Which lines below hold the word "computer"? Copy all of them.

+---+

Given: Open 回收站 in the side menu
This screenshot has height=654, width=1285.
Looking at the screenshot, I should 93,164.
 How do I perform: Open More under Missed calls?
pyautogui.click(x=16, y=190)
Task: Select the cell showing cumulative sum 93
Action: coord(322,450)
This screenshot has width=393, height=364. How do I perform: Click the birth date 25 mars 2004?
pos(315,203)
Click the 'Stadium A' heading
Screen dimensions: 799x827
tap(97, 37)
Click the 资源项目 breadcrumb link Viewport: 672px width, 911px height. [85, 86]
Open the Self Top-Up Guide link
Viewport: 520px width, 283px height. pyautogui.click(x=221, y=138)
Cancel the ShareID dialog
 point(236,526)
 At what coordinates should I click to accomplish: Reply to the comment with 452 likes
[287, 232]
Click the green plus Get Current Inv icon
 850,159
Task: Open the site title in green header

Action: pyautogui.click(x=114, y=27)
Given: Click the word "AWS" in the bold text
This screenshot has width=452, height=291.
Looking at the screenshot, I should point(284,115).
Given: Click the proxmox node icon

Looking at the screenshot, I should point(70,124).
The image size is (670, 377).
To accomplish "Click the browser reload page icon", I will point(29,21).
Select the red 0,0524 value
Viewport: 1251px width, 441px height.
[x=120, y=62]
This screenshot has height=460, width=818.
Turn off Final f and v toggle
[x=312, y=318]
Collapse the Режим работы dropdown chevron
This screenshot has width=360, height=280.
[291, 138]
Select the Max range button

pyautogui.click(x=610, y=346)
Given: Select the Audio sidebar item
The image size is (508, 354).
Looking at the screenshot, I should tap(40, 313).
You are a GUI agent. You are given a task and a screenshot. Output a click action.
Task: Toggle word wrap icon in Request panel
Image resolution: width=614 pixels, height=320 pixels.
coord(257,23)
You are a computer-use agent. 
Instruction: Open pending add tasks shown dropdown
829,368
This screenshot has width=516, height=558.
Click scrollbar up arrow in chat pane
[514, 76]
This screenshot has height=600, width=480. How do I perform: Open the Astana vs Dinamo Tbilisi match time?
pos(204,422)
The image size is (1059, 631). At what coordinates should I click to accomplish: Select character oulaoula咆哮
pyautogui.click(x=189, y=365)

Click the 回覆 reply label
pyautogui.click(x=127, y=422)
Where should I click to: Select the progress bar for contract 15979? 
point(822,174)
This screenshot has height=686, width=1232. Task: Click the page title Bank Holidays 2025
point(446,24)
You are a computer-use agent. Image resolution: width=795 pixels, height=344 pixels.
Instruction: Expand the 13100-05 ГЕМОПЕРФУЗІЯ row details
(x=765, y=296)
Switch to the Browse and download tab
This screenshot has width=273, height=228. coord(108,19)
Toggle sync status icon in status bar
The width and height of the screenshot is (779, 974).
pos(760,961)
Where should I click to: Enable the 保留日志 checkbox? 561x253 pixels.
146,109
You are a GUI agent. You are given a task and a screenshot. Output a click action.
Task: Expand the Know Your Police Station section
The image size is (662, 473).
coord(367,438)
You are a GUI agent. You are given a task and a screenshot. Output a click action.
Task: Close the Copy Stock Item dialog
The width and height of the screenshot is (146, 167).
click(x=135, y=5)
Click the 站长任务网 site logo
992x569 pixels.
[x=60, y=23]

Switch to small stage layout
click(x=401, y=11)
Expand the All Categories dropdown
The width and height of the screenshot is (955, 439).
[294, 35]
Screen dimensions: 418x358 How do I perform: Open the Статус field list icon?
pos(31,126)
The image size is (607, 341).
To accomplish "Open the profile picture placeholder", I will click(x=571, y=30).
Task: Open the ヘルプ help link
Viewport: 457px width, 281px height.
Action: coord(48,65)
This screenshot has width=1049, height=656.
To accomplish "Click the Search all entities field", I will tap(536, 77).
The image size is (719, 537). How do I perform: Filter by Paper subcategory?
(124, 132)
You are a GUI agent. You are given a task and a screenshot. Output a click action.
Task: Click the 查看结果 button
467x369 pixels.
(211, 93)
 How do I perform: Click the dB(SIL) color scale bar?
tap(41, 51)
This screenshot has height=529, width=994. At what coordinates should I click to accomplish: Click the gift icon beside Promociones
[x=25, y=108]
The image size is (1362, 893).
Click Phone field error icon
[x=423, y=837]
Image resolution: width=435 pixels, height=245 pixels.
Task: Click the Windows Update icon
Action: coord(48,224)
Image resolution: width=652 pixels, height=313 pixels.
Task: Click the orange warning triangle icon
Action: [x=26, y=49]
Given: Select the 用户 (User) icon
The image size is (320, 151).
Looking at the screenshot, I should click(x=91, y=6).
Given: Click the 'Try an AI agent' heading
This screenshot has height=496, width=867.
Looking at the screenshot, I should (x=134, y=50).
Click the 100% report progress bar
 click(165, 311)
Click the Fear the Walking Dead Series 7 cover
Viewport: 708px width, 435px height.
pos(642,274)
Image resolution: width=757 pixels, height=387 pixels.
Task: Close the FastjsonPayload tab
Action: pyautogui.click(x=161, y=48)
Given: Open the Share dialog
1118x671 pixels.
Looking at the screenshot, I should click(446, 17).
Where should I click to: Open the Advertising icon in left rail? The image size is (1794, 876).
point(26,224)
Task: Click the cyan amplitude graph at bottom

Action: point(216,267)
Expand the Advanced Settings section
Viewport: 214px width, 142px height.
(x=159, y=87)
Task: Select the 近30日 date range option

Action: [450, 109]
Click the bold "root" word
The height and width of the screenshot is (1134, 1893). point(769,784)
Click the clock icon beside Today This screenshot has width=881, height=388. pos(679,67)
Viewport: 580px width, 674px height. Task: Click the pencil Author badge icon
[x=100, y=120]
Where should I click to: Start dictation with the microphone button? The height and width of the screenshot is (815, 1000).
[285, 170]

+---+

• [EXPECTED ANSWER]:
You are a computer-use agent. 
You are a computer-use agent. Image resolution: width=795 pixels, height=344 pixels.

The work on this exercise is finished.